§ CHALLENGES:
1. In the web crawler post, what value is the constant MAX_URL_QUEUE given?
2. Please reproduce word for word the passage of the web crawler post from "I've written a" up to and including "page and pages).".

§ TEXT SEGMENT:
____________________

Web Crawler in Java

Question 1

I've written a working web crawler in Java that finds the frequencies of words on web pages. I have two issues with it.

The organization of my code in WebCrawler.java is terrible. Is there a way I could refactor the class to make it more readable? Perhaps splitting it into multiple classes?
I want to find a way to group similar words, so that I don't have entries for every possible word(for example, page and pages).

This is WebCrawler.java:

public class WebCrawler {
 private static final int MAX_URL_QUEUE = 3000;
 private final Object lock = new Object();
 private List<Thread> threads;
 private int currentURLNum = 0;
 private final int MAXURL;
 private Queue<String> urlQqueue;
 private URLGroup crawledURLs;
 private WordExtractor words;
 public WebCrawler(String start, int max, int threads) {
 this.MAXURL = max;
 urlQqueue = new LinkedList<String>();
 urlQqueue.offer(start);
 this.threads = new ArrayList<Thread>();
 words = new WordExtractor();
 for(int i = 0; i < threads; i++){
 this.threads.add(new Thread(new CrawlTask(this, words)));
 }
 crawledURLs = new URLGroup();
 }
 public void run(){
 for(Thread t : threads){
 t.start();
 }
 boolean allThreadsDead = false;
 while(!allThreadsDead){
 allThreadsDead = true;
 for(int i = 0; i < threads.size(); i++){
 if(threads.get(i).isAlive()){
 Thread.yield();
 i = 0;
 allThreadsDead = false;
 }
 }
 }
 }
 static class CrawlTask implements Runnable{
 private final WebCrawler bot;
 private final WordExtractor words;
 public CrawlTask(WebCrawler bot, WordExtractor words){
 this.bot = bot;
 this.words = words;
 }
 @Override
 public void run() {
 URLGroup group = new URLGroup();
 while(bot.currentURLNum < bot.MAXURL){
 String url = bot.urlQqueue.poll();
 if(url == null){
 Thread.yield();
 continue;
 } 
 Document doc = null;
 try{
 doc = bot.getDocument(url.toString(), 3000);
 }catch(Exception e){
 e.printStackTrace();
 continue;
 }
 words.extractFromDocument(doc);
 List<String> urls = new LinkExtractor().extractFromDocument(doc).getCollectedURLs();
 synchronized(bot.lock){
 bot.currentURLNum++;
 group.add(url);
 for(String u : urls){
 if(bot.urlQqueue.size() > MAX_URL_QUEUE){
 break;
 }
 bot.urlQqueue.offer(u);
 }
 System.out.println(bot.currentURLNum);
 }
 } 
 for(String u : group.urls){
 bot.crawledURLs.add(u);
 }
 System.out.println(Thread.currentThread() + " is done!");
 }
 }
 private Document getDocument(String url, int timeout) throws IOException {
 return Jsoup.connect(url).timeout(timeout).get();
 }
// The Main Entry-point
 public static void main(String[] args) throws IOException { 
 String startingUrl = "http://en.wikipedia.org/wiki/Special:Random";
 WebCrawler bot = new WebCrawler(startingUrl, 50, 10);
 bot.run();
 bot.crawledURLs.printCrawled(System.out);
 bot.words.printTopWords(System.out, 30);
 }

And this is my current method of storing the frequencies of words:

public class WordExtractor implements DocumentExtractor{
 private HashMap<String, Integer> wordFrequency = new HashMap<String, Integer>();
 public void foundWord(String word){
 if(wordFrequency.get(word) == null){
 wordFrequency.put(word, 1);
 }else{
 wordFrequency.put(word, wordFrequency.get(word) + 1);
 }
 }
 public void printTopWords(OutputStream output, int num) throws IOException{
 List<Map.Entry<String, Integer>> topWords = new ArrayList<Map.Entry<String, Integer>>();
 for(int i = 0; i < num; i++)

____________________

§ DATA EXTRACT:
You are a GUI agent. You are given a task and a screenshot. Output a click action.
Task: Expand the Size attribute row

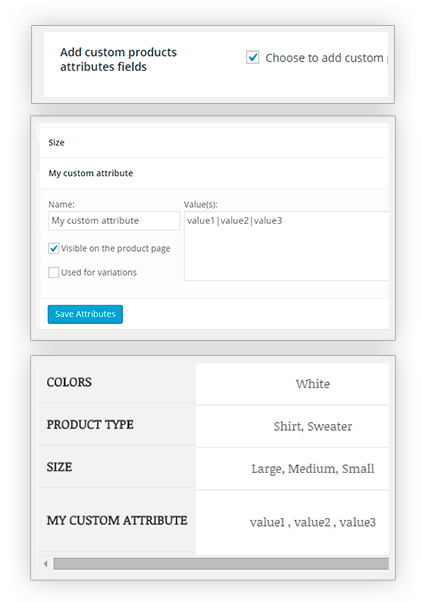tap(214, 142)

____________________

§ SOLUTIONS BELOW:
1. 3000

2.
I've written a working web crawler in Java that finds the frequencies of words on web pages. I have two issues with it.

The organization of my code in WebCrawler.java is terrible. Is there a way I could refactor the class to make it more readable? Perhaps splitting it into multiple classes?
I want to find a way to group similar words, so that I don't have entries for every possible word(for example, page and pages).